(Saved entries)
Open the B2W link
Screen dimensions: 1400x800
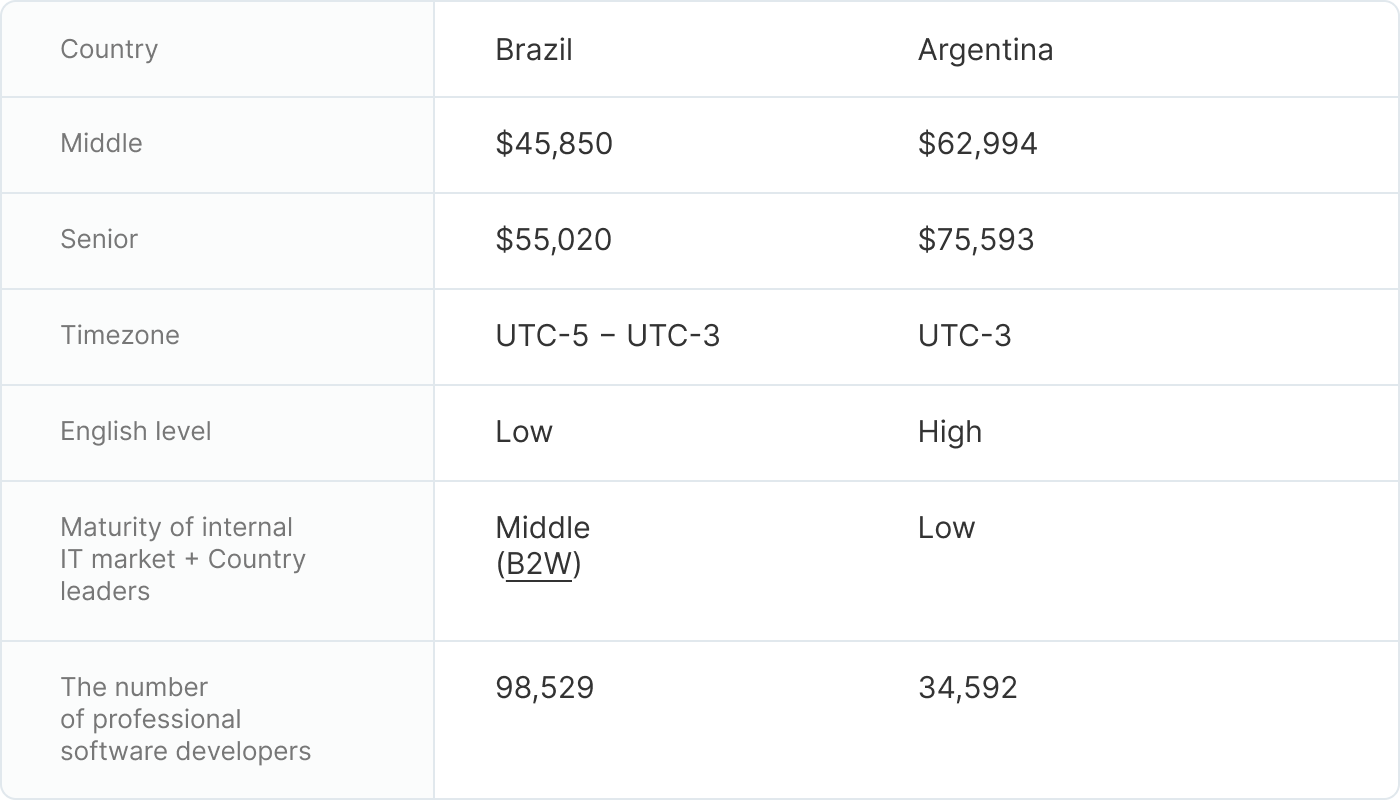tap(539, 565)
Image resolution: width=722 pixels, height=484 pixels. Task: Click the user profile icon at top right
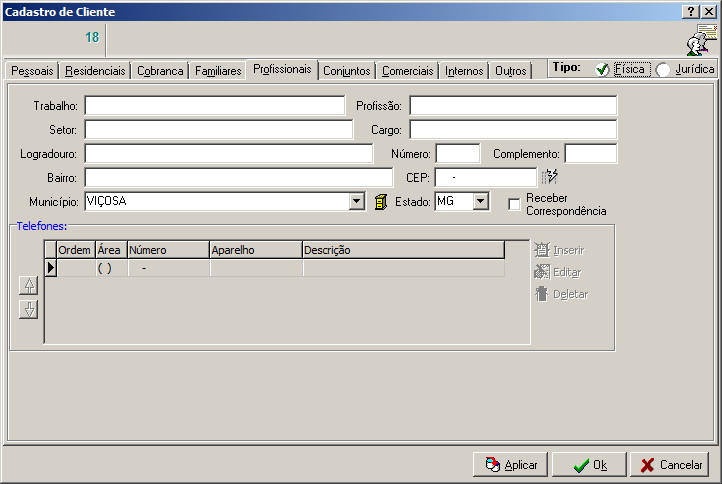pos(701,40)
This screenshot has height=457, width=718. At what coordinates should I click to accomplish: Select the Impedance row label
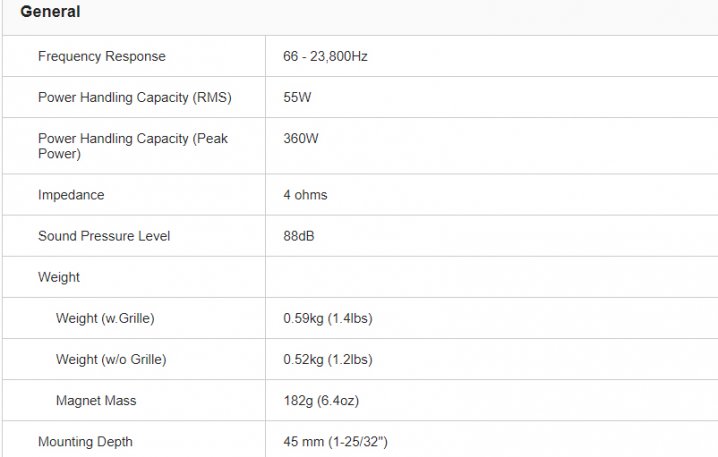point(71,195)
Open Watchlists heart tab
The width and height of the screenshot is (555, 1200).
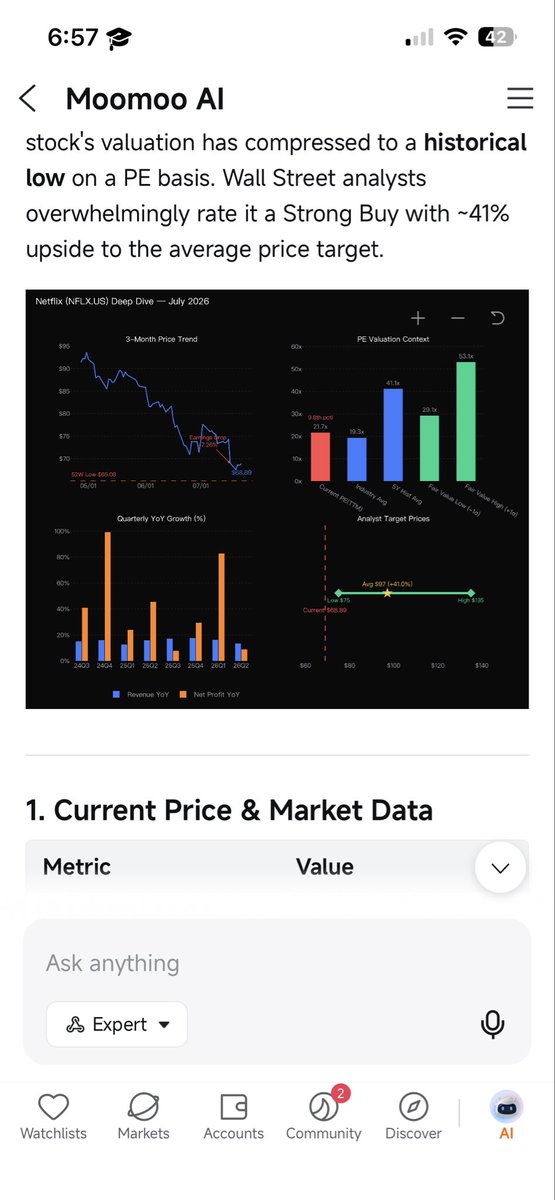click(x=53, y=1116)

• Work instructions:
Leave out any pictures and return exactly the lines from the beginning of the data through the line with "Open Watchlists heart tab", inclusive.

• Exercise output:
Open the B2W link
Screen dimensions: 1400x800
tap(539, 565)
Image resolution: width=722 pixels, height=484 pixels. Task: Click the user profile icon at top right
pos(701,40)
This screenshot has height=457, width=718. At what coordinates should I click to accomplish: Select the Impedance row label
point(71,195)
Open Watchlists heart tab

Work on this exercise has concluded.